Так окрыленно, так напевно
Царевна пела о весне.
И я сказал: "Смотри, царевна,
Ты будешь плакать обо мне"…

Он тоже самое и сказал. Мы же все давно совершеннолетние. И сами по себе умные. И все видим. Вот, бедная Петрова: остаться одной с двумя детьми. Это уже не несчастная любовь, не отвергнутая жертва. И теперь педагог растерянно смотрит в опущенное лицо студента, который в принципе всего-то лишь на шесть лет младше ее. Всего на шесть лет! А вот сейчас протянуть к щеке ладонь, убрать выбившуюся прядь за ухо. Потом притянуть и поцеловать. О чем это он?.. Она говорит, все говорит про то, как они, преподаватели, любят их, как отдают им свою душу и опыт, и сколько государство тратит на обучение, чтобы сделать из них грамотных специалистов, а директор просто на части рвется в поисках нормального помещения. Говорит о том, как внимательно к выпуску присматриваются режиссеры, и о том, что в ближайший сезон во всех театрах будет много новых постановок современных пьес и обязательно востребуются именно молодые артисты. Говорит, говорит. А в глазах мольба: не обижай! Не обижай бедную девчонку!.. Нет, лучше уходить, уходить от объяснений. Время все лечит. Все и всех.

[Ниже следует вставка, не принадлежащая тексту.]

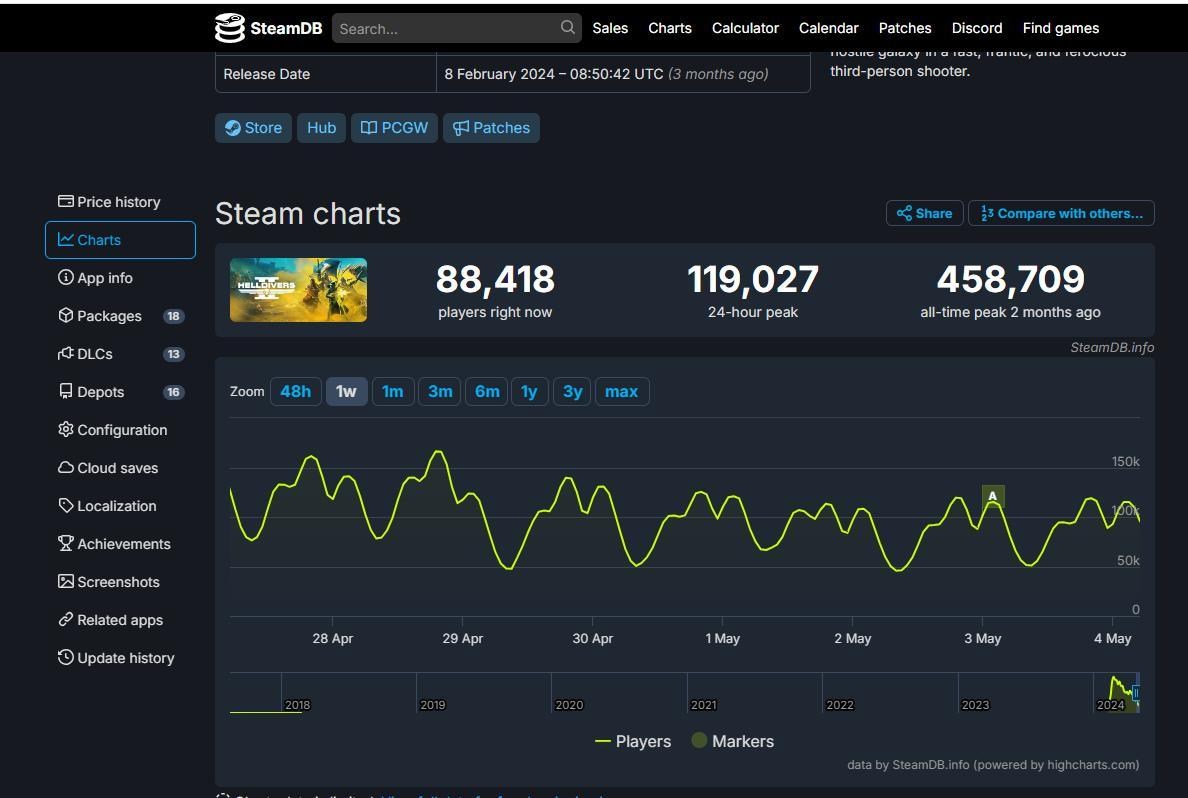This screenshot has height=798, width=1188.
Task: Select the max zoom range
Action: pos(621,391)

Какая это была странная встреча: нищий, и не просто нищий, а какой-то совсем убогий доходяга на костыле. Они неожиданно столкнулись с ним в сыром подземном переходе на "башне", в прямом смысле столкнулись, и калека, замычав, стал заваливаться на бетонную стену. Сергей подхватил его, брезгливо морщась от вони, удержал от падения. С опухшего от запоя и избиений, давно небритого лица на него посмотрели безумные в тоскливой мути глаза. И словно током ударило: показалось, что тот тоже его узнал. Что "узнал"? Но это не имело определений или понимания. Просто в давно выцветших голубо-белесых глазах стоял ужас удивления от внезапного узнавания. Кого? Сергей, вытирая пальцы о штаны, дошел до поворота на лестницу и оглянулся. Нищий пристально глядел ему в след. И, навалясь на костыль, крупно трясся, словно рыдал. Прилипшее впечатление от пойманного в упор взгляда преследовало несколько дней. Хорошо, что не снилось. Но аппетит при всяком воспоминании пропадал напрочь.